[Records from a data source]
◇ ◇ ◇ ◇ ◇

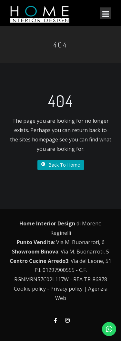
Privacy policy (66, 288)
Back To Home (60, 165)
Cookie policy (30, 288)
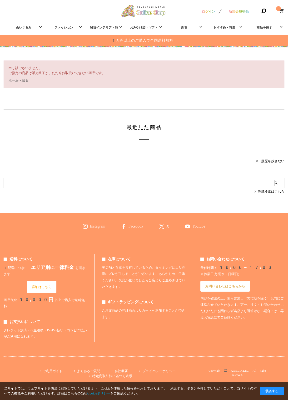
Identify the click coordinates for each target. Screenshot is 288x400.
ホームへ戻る (19, 80)
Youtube (198, 226)
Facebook (136, 226)
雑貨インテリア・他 (104, 27)
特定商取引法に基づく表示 (112, 376)
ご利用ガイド (53, 371)
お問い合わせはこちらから (225, 286)
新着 (184, 27)
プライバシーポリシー (159, 371)
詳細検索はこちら (271, 191)
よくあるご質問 (88, 371)
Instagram (97, 226)
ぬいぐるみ (23, 27)
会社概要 (121, 371)
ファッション (64, 27)
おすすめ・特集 (224, 27)
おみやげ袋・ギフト (144, 27)
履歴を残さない (272, 161)
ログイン (208, 11)
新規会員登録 (239, 11)
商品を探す (264, 27)
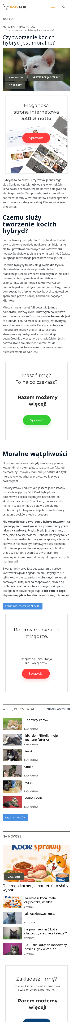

◇ ◇ ◇ ◇ ◇

Reproduce every line of the data above verbatim, omitting the pictures.

WRITTEN SOLUTION.
Privacy policy (66, 288)
Back To Home (60, 165)
Cookie policy (30, 288)
Identify the click coordinates for each target. Screenshot is 288x400.
ホームへ戻る (19, 80)
Youtube (198, 226)
Facebook (136, 226)
雑貨インテリア・他 (104, 27)
特定商取引法に基づく表示 (112, 376)
ご利用ガイド (53, 371)
お問い合わせはこちらから (225, 286)
新着 (184, 27)
プライバシーポリシー (159, 371)
詳細検索はこちら (271, 191)
よくあるご質問 (88, 371)
Instagram (97, 226)
ぬいぐるみ (23, 27)
会社概要 (121, 371)
ファッション (64, 27)
おすすめ・特集 (224, 27)
おみやげ袋・ギフト (144, 27)
履歴を残さない (272, 161)
ログイン (208, 11)
新規会員登録 (239, 11)
商品を探す (264, 27)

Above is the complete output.